= Beginning of Section =
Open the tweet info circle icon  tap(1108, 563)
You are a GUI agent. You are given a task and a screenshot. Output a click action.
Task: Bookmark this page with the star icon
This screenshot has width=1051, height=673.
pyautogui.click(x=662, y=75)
= End of Section =
What you will do
Repeat the data precisely, reproducing every entry.

Task response
Open the tweet info circle icon  tap(1108, 563)
You are a GUI agent. You are given a task and a screenshot. Output a click action.
Task: Bookmark this page with the star icon
This screenshot has width=1051, height=673.
pyautogui.click(x=662, y=75)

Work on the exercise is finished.